New Karbigahiya or simply Karbigahiya is a neighbourhood in the central section of Patna in the eastern state of Bihar in India. It is located on the south side of Patna Junction and also serves as a direct access point for platforms of the railway station.
It is one of the busiest pedestrian and automobile areas in the city of Patna as a lot of vehicular traffic flows from the railway station to city and main bus stand of Patna. The neighbourhood also has an auto stand known as Karbigahiya auto stand.

==History==
Karbigahiya is an old locality of Patna which was part of wider Mithapur area of the city. Patna Junction railway station was opened as Bankipore Junction in 1862. As the railway station grew in size, south end of the junction expanded up to northern end of Karbigahiya neighbourhood.

The neighbourhood is also the location of an old Thermal power station which was run by Bihar State Electricity Board (BSEB) and closed in October 1984. The Cooling tower and dilapidated buildings of the thermal plant can still be seen in the area.

==General Information==
New Karbigahiya is predominantly a residential area in the city of Patna. There are some local shops and commercial centers which cater to the local population. The area also has a bank branch of Bank of India and scores of ATMs. The area also has an auto stand located on the south side of Patna Junction.

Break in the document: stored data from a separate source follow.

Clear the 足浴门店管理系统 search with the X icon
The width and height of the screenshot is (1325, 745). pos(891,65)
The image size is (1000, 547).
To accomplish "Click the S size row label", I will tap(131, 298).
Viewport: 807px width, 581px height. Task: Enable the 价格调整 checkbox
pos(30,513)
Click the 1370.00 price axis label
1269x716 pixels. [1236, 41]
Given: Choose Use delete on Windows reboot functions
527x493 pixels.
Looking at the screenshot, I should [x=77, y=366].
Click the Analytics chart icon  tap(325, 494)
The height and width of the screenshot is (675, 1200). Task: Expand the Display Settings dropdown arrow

A number of temples and mosques are present in the area such as - Karbighaya Temple, Taposthan Mandir, Durga Mandir, Jama Masjid and Chhoti Masjid to name a few. The neighbourhood also has a township for employees of Power Grid Corporation of India.

==Transport and Connectivity==
Mithapur Bus Stop is the main bus stop in the area and connects it to other parts of the city as well as to other towns and cities. Auto rickshaws and Paddle rickshaws can also be hailed from the area to Railway Station, Airport and other residential and commercial areas of Patna. Patna Junction back entrance gate is located in the neighbourhood.

==Police Stations==
Jakkanpur Thana of Patna Police serve this neighbourhood.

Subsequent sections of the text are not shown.